BRIEF 1
According to the text on soybean seed chilling, how long does the imbibitional phase generally last?
BRIEF 2
Continue the text on soybean seed chilling injury from its final sentence.

Soybean seeds experience their own form of hypothermia just like mammals do. Cold soils and cold water impact the seed more than you might think.
A technical seed biologist would write: “Soybean germination consists first of a very fast uptake of water (imbibitional phase) followed by a much slower uptake of water (osmotic phase). Chilling during the first phase can cause severe problems because the imbibed water is needed to rehydrate the cotyledons and embryo to the point that cell membranes become functional and the physiological process starts. Cold temperatures can interfere with proper hydration of those membranes.”
This imbibitional phase isn’t long and generally less than 24 hours. The pull for water is so strong initially that it requires relatively little soil moisture around the seed. Thus, a cold rain just after planting can bring extremely cold water into the seed, causing chilling injury and seed mortality.
Chilling injury is greater if soil temperatures are cold and less than 50 F at planting, compared with weather turning cold one, two or three days later. Chilling injury occurs when temperatures drop below 50 F within 24 hours of planting. The longer the seed is in the soil at above 50 F soil temperature the less chance there is for chilling injury. Remember it is the uptake of cold water or water when the soil is cold during the first 24 hours that causes chilling injury.
What is chilling injury? Cell walls are comprised of fluid-like and flexible lipids. When they super chill, their cell wall membranes begin to disintegrate, leading to cellular death and eventually seed death.

DATA PROVIDED
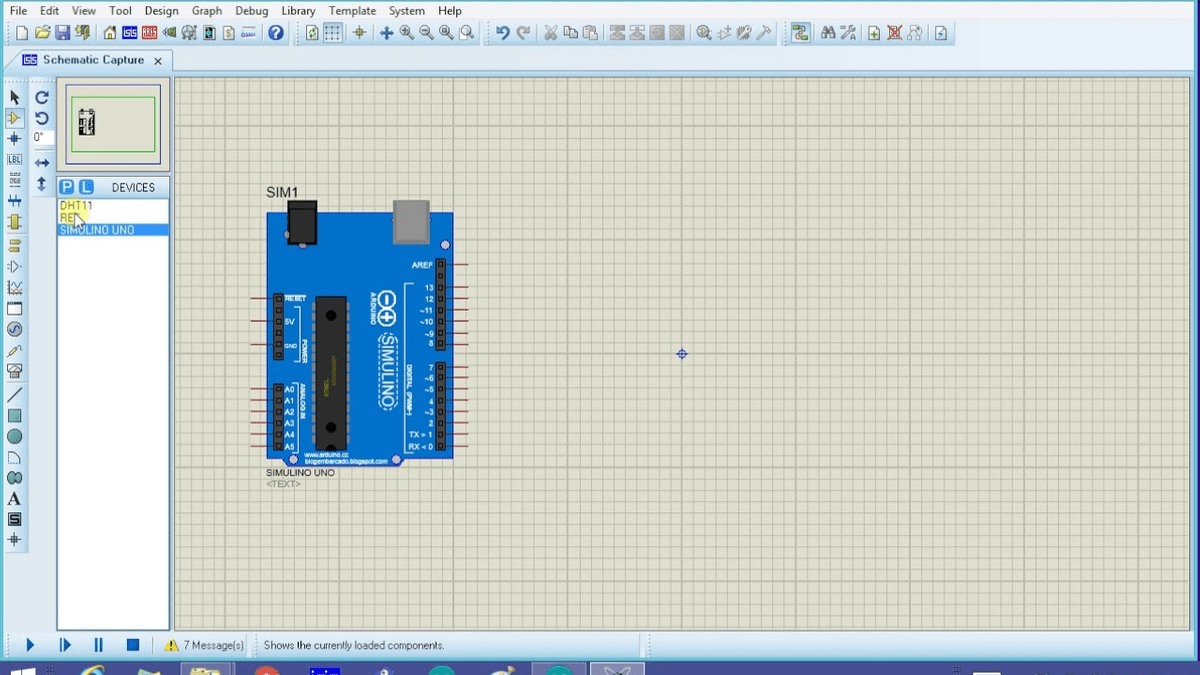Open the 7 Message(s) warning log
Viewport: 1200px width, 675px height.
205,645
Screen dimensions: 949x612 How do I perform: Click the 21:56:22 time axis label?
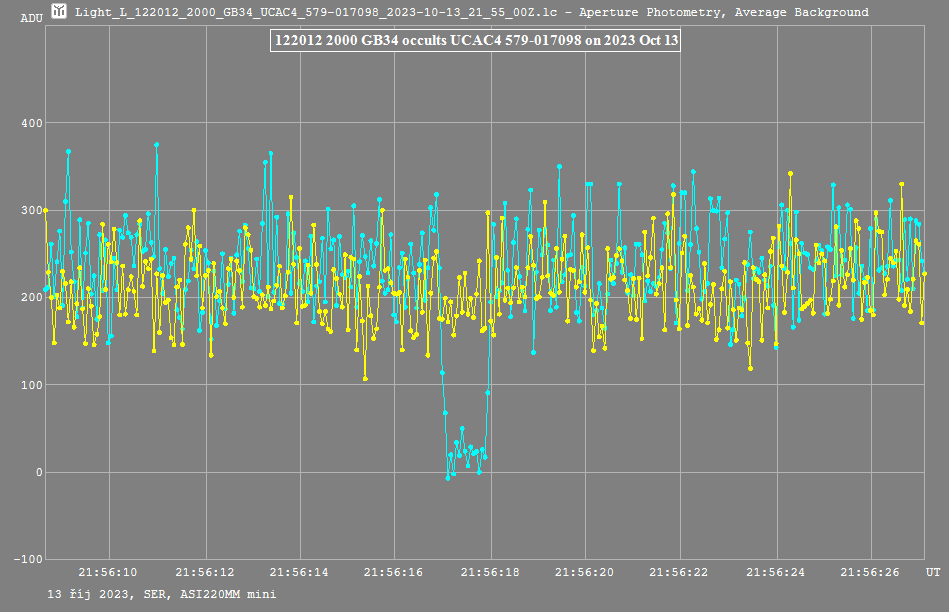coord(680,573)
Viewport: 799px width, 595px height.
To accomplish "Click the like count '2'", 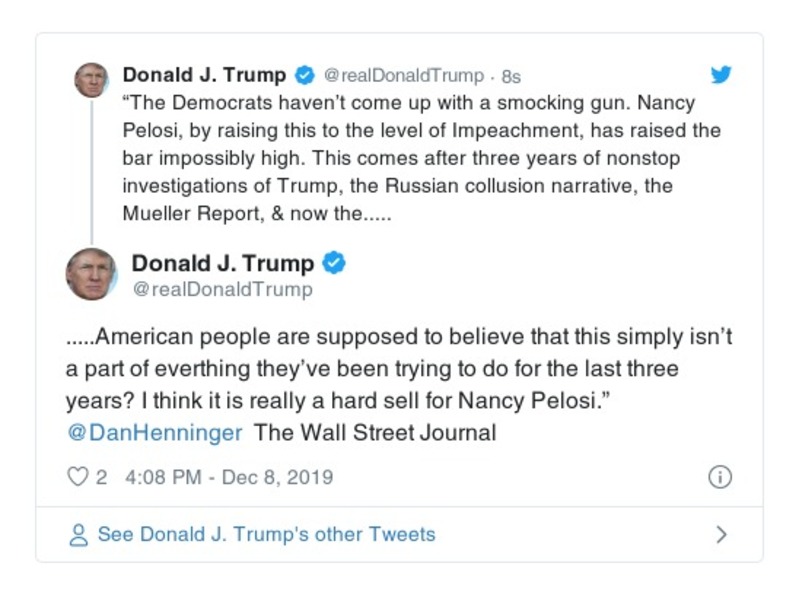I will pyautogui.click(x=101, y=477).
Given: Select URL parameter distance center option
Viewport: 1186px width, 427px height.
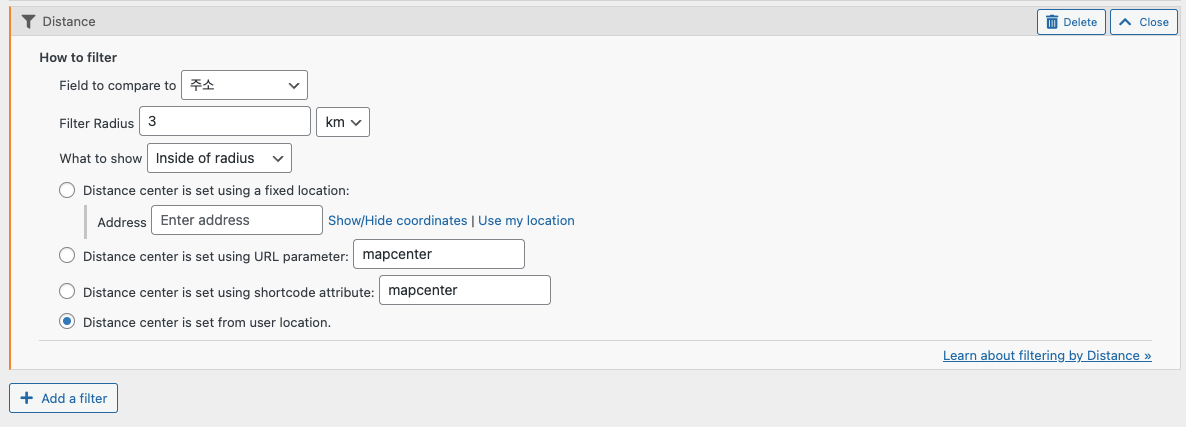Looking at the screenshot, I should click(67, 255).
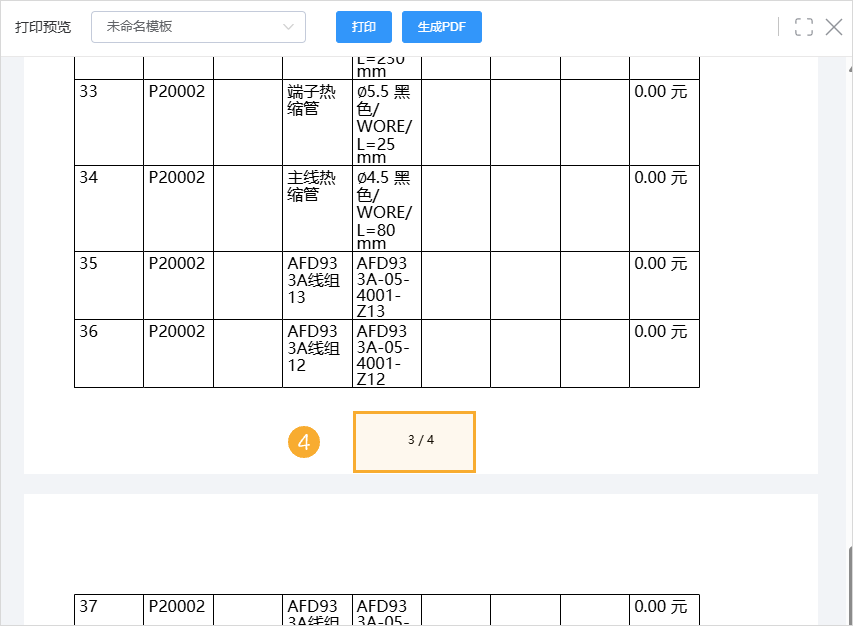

TASK OUTPUT 1
Generally less than 24 hours.

TASK OUTPUT 2
During the second osmotic phase, cell walls are fluid and functional and uptake depends on thermodynamic laws. In other words, osmotic water uptake is slow with cold temperatures and chilling injury risk is minimal. Cold temperatures will slow emergence which always puts the seed and seedling at risk.
Saturated soil that is cold but not super cold reduces germination rate and allows more time for pathogens to infect. Growers should apply seed treatments when planting in April or early May to protect the seed during that crucial germination period.
Be aware of chilling risk. Always check the forecast of temperature and rainfall when you plant. The first 24- and 48-hour periods after planting is the most critical, especially when soil temperatures are in low 50s and can drop into the high 40s.
Plant soybeans if soil temperatures won’t drop below 50 F for at least the first 24 hours. If you planted two or more days before a cold rain, chilling injury risk will be minimal.